Theresa May calls the unions
Theresa May has just started to do something Tory Prime Ministers haven’t done for a very long time and conduct a phone-round of trade union general secretaries.
As part of a Brexit outreach, trying to work out where opinion is amongst the wider Labour movement, the PM has called Unite’s Len McCluskey and is also planning to speak to the GMB’s Tim Roache.
After her meeting with Labour MPs led by John Mann, Mrs May’s team came away with the message that few were ready to vote for her on the basis of a pledge on workers’ rights but more could be available if there was a different approach to the final Brexit deal.
One who was in the conversation came away with the strong impression that could include talking about full membership of the Customs Union and a closer relationship with the Single Market.
Quite how the the Prime Minister can cobble together some outline of a future relationship in short order in time for a 29th March Brexit deadline is a mighty challenge. Some Labour MPs who are willing to engage with the government to avoid No Deal are nonetheless worried that they can’t trust a Tory Prime Minister who could be out on her ear the day after Brexit and not the Tory leader presiding over the key negotiations on the future relationship later in 2019 and beyond. On the other hand they are worried that Labour MPs (and Parliament in general) is getting a reputation in pro-Brexit Labour heartlands for trying to block Brexit.

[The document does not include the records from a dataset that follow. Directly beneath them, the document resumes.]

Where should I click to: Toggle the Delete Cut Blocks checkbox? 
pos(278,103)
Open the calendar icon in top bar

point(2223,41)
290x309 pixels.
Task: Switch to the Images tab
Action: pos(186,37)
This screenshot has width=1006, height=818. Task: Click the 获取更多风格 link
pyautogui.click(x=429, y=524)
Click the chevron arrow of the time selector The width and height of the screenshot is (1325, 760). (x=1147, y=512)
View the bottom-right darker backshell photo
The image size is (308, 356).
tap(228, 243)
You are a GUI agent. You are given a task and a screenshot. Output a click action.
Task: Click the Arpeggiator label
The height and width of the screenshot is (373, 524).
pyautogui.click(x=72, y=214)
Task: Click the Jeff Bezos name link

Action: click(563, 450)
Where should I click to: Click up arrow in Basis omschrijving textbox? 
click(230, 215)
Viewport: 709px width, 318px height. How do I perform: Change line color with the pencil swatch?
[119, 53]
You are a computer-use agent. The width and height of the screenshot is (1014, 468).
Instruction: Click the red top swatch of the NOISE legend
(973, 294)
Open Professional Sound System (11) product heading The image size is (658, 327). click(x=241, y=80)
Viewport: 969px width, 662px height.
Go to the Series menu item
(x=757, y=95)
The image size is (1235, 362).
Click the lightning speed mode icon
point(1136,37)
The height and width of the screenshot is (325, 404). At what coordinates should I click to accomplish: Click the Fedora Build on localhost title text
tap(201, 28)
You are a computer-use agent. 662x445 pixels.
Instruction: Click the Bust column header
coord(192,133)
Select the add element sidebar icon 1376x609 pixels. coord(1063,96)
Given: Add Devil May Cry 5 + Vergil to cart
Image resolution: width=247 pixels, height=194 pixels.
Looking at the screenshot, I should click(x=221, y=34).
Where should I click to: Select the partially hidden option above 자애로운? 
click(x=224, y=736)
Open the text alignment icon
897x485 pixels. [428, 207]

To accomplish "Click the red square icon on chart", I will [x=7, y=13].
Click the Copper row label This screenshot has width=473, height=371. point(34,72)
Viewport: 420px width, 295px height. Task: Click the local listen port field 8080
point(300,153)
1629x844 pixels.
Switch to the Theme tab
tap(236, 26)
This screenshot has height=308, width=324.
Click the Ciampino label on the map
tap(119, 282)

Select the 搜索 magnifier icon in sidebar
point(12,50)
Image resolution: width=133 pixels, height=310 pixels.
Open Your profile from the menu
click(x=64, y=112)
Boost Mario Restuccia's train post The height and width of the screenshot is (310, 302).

Trade unionists will be very nervous about getting involved with the leader of a government they regularly and strongly condemn. Everyone is out of their comfort zone. But it looks like trade unionists are sufficiently worried about the economic impact of no deal to pick up the phone. Today’s news of car manufacturing job losses will only add to that calculation. For Theresa May’s part, some in the Soft Brexit camp of Cabinet may think it is an encouraging signal that she will move signficantly from her red lines if that can stop “no deal.”
The Business Secretary, Greg Clark, told me this morning that he had talked to Mrs May about indicative votes of the House of Commons to establish where the Prime Minister was though he acknowledged he wasn’t sure she was on side. Other Cabinet ministers have said privately that they think the Prime Minister has crossed the rubicon on this kind of approach.
It could be that the listening exercise ends up with little by way of concrete results. Mrs May would be aware that many in her party won’t tolerate her lurching towards much closer involvement in the EU’s institutions. Even if that and more ministerial resignations wasn’t a major issue there’s scarcely much time to finesse a whole outline approach to the future relationship when it’s taken two and a half years of internal government debate to come up with not very much .
But the Downing Street switchboard now has some numbers it hadn’t had for a long time. Strange times just got stranger.